How (not) to do evaluation: A guide to the UK’s favorite policy ritual
Evaluation is feted in modern policy making, but is still poorly understood, under-resourced, and misapplied, says Tanya Singh
If public policy in the UK had a religion, “evidence-based decision-making” would be its mantra, and evaluation its most sacred rite. And yet for something so revered, evaluation in British policymaking is often poorly understood, under-resourced, and misapplied.
The central delusion is this: evaluation is a technical process for establishing “what works.” In reality, it is political, messy, and profoundly shaped by who asks the question, who controls the data, and who gets to apply the answers. I recently stumbled on the OECD’s review of evaluation systems in five countries, in which the UK is praised for “flexibility” but quietly dinged for its lack of a structured framework, inconsistent uptake across departments, and weak local capacity.
Concerns about evaluation are hardly new. In fact, as Jill Rutter noted in her report for the Institute for Government in 2012, despite years of reform and rhetoric, evaluation, review and learning were rated by both ministers and civil servants as the worst-performing aspect of policymaking. Remarkably, even after 12 years, her reflections feel as relevant as ever — as if little has changed. So, why does this issue persist?

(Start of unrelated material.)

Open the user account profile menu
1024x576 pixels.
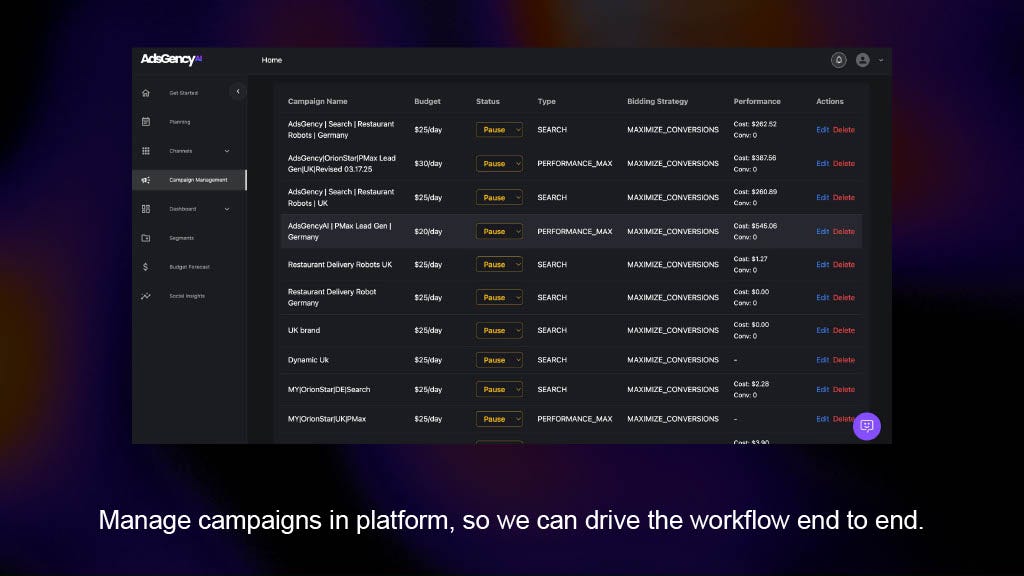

Paper trails, not policy change
Evaluation in the UK is driven more by upward accountability and performance reporting than by a genuine desire to learn. Too often, it becomes a tick-box exercise, shaped by a culture that rewards defensibility over discovery. When funding is tied to predefined outcomes, there’s little incentive to test, adapt, or take risks on novel approaches.
At the local level, the picture is characterised by its own set of challenges. Councils and strategic authorities are often required to “embed evaluation” into policy bids to Whitehall. But what this means in practice is hiring consultants to produce retrofitted theories of change, abstract log frames, or hastily planned impact assessments. Too often, places are asked to navigate a maze of centrally mandated requirements — with limited flexibility, little feedback, and few tangible benefits. The incentive is not to learn but to comply.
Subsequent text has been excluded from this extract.